With all the hassle that primary care providers go through already, isn't in time for insurances to just increase payment to PCPs without any more hoops to jump through?

Angus Worthing, MD said...

MACRA has 2 components: MIPS with various performance measures and lock step cuts,and APMs which allow avoiding cuts but force doctors to share a risk of costs. Thus MACRA appears to use threats of measures and cuts to incentivize doctors into risk bearing contracts in APMs. The success or failure of MACRA will rest on this herding process and whether APMs succeed.

DrJHO7 said...

I think that performance measures might be useful if we had the right ones. In clinical medicine we are cautioned not to focus our concerns excessively on "surrogate markers" such as blood pressure measurements or cholesterol levels, but rather to focus on the treatment of the patient's condition or disease, taking into account the nuances of their individual characteristics, their medical history, the potential for treatment to influence clinical outcomes, their preferences. A lot of that stuff is impossible to measure, but it is the essence of doctoring and it is really important to the health of our patients.

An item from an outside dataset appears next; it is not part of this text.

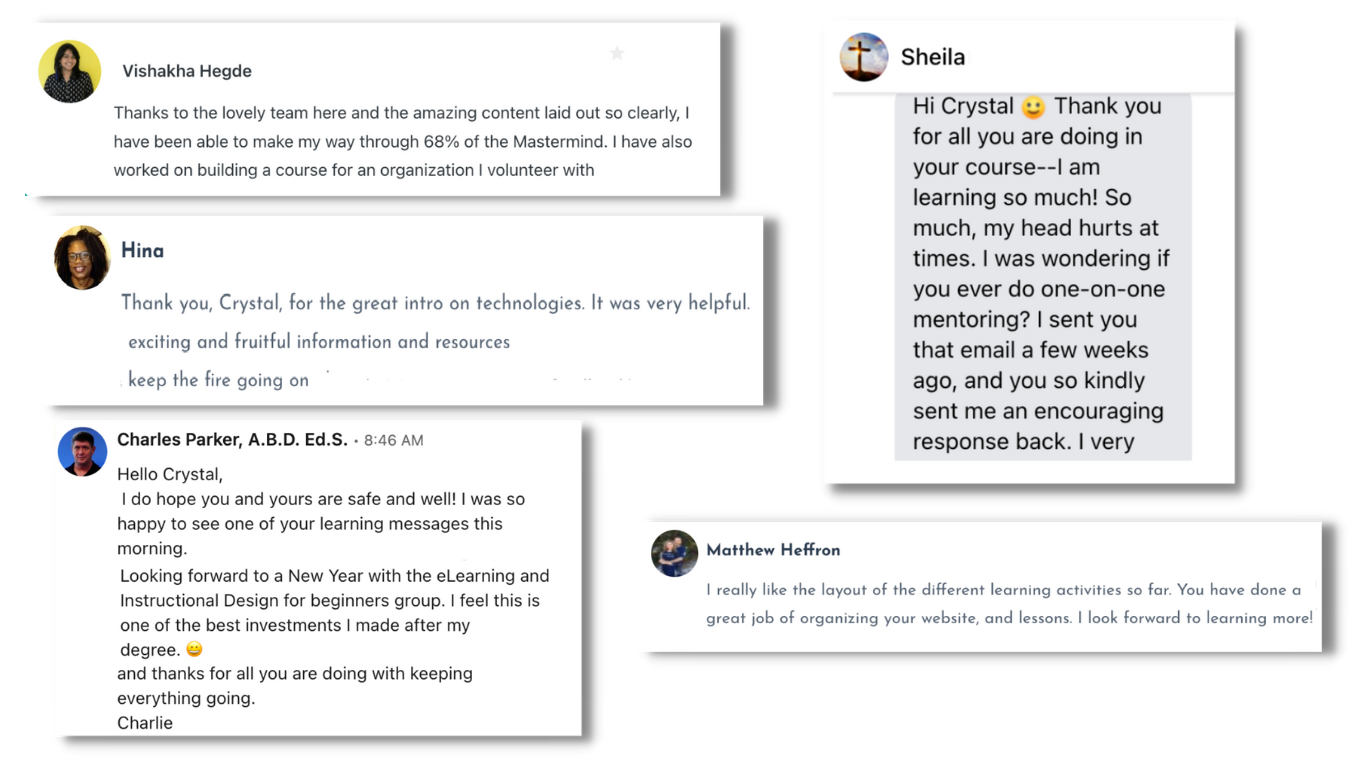Image resolution: width=1366 pixels, height=768 pixels.
Task: Click the 'Charlie' signature text
Action: click(145, 723)
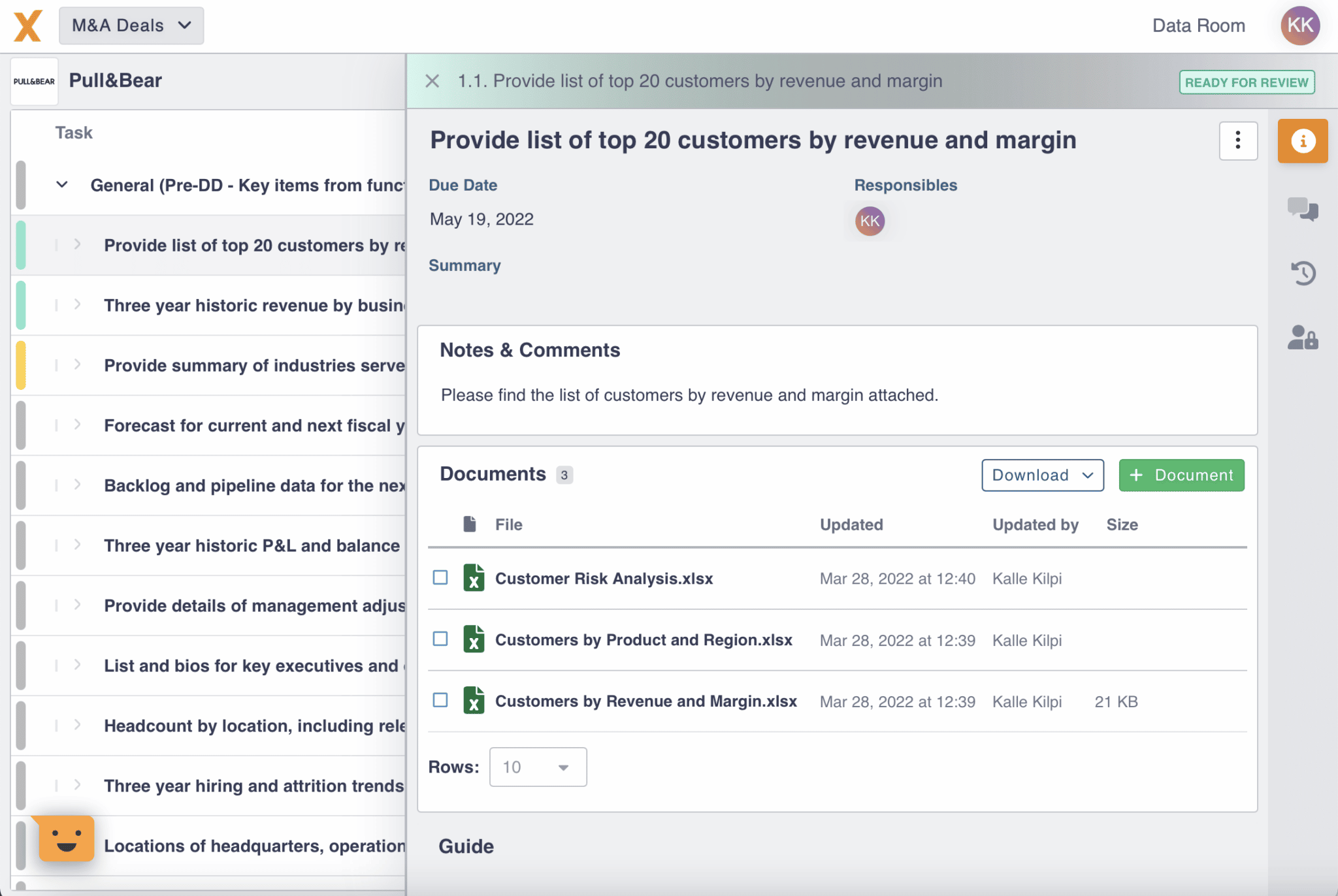Open the M&A Deals dropdown

click(x=131, y=25)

I have been surprised, in participating on the quality improvement committee of a Clinically Integrated Network, how very difficult it is to agree on meaningful quality measures that can be measured with any accuracy, for a specialty, that have any relevance in assessing what those physicians actually do for their patients. If such "measures" are to be the mainstay of how the work of physicians is assessed, and based on that, how we are paid, then I think the future of medicine in America is doomed to wasting an incredible amount of time, effort and resources on a massive, convoluted mess of irrelevance. There has to be a better and easier way.